У него было множество званий и премий. Он был арбитром качества. Его уважали, и ему поклонялись. И его искренне любили те, с кем прошел он длинный путь. На разных этапах были соблазны переезда в Москву – предложения возглавить большие театры. Бывали невыносимо тяжелые времена в Питере, когда хотелось уйти от хозяев города. Но он остался. Он не хотел нового театра. Он хотел до конца быть в своем королевстве и ни с кем не делить власть в нем. Он сделал так, как хотел.
Много делегаций поехало из Москвы на похороны. В том числе от Союза театральных деятелей и от Театра Моссовета. Но как-то даже в голову не пришло присоединиться к одной из них. Я поехал сам, в одиночку.
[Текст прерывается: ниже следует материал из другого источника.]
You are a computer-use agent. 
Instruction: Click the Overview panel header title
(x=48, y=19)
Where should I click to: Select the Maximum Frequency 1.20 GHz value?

Народу было великое множество. Звучала музыка, говорились речи. На сцене БДТ мерцали электрические свечи в гигантских канделябрах. И в центре Он в своем последнем вместилище, окруженный морем цветов. Давно исчез мой спектакль «Мольер», но декорацию королевской сцены сохранили, как видно, для подобных случаев.
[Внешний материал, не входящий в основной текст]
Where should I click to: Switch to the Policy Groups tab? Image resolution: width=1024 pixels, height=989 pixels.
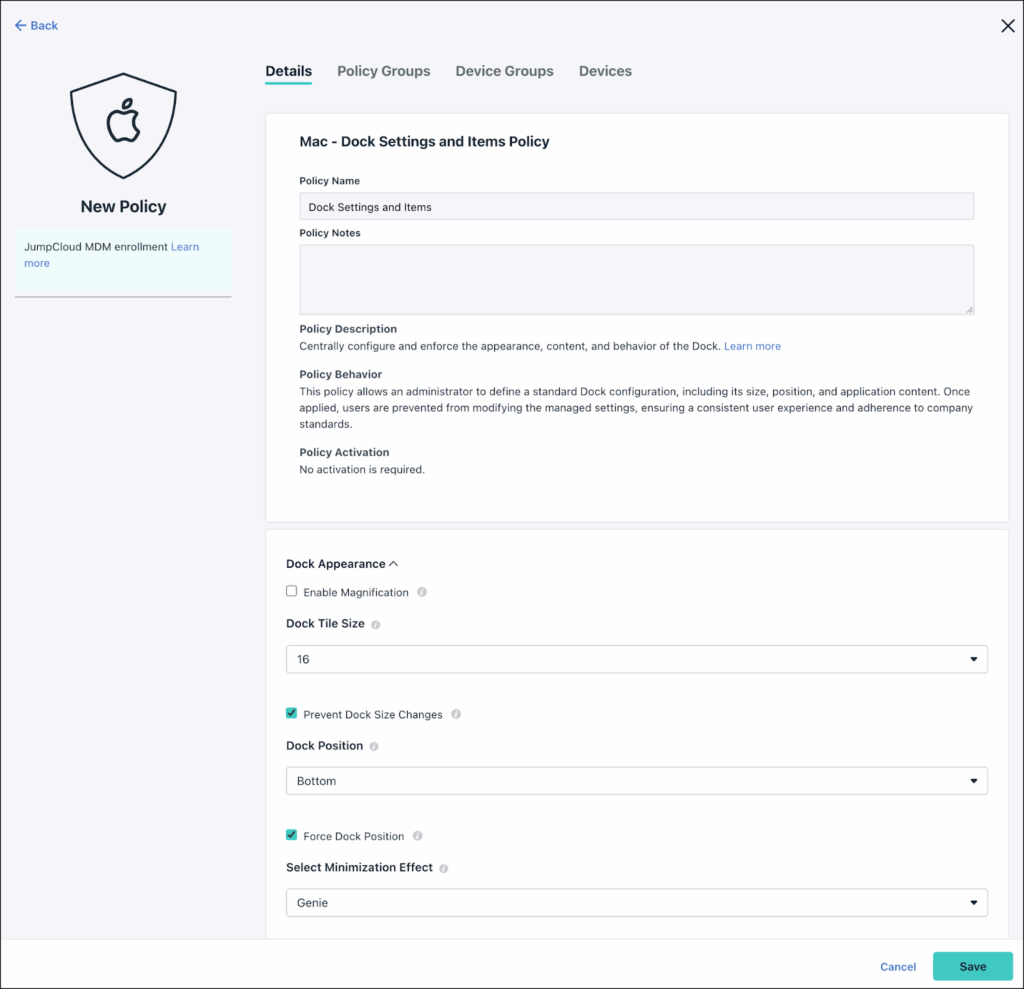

Многие плакали. Гроб стоял на высоком помосте, и, чтобы в последний раз увидеть его лицо, надо было подняться по ступенькам.
Потом было отпевание в церкви, потом похороны в Александро-Невской лавре. Я был там, но меня это больше не касалось. Я простился с ним на сцене, в королевских декорациях «Мольера».
Теперь и навсегда
СИМОН МАРКИШ
Adieu, топ cher, adieu,
Le coeurprie I'quietude[1].
Надо бы помолчать.
Мне надо бы помолчать. По крайней мере до сорокового дня с его кончины. Значит, до 13 января 2004-го. До Старого Нового года. Но таким галопом идет жизнь! И столько смертей! Внахлест идут. Столько сердец надколото. И если человек ушедший был заметен, а тем более знаменит, некоторое время СМИ (прости, Господи, какое ужасное слово!) оставляют место для похоронных воспоминаний. Некоторое время! Не очень большое. Потому что таким галопом идет жизнь. И смерти идут внахлест. Нужно УСПЕТЬ сказать о Маркише. Нужно?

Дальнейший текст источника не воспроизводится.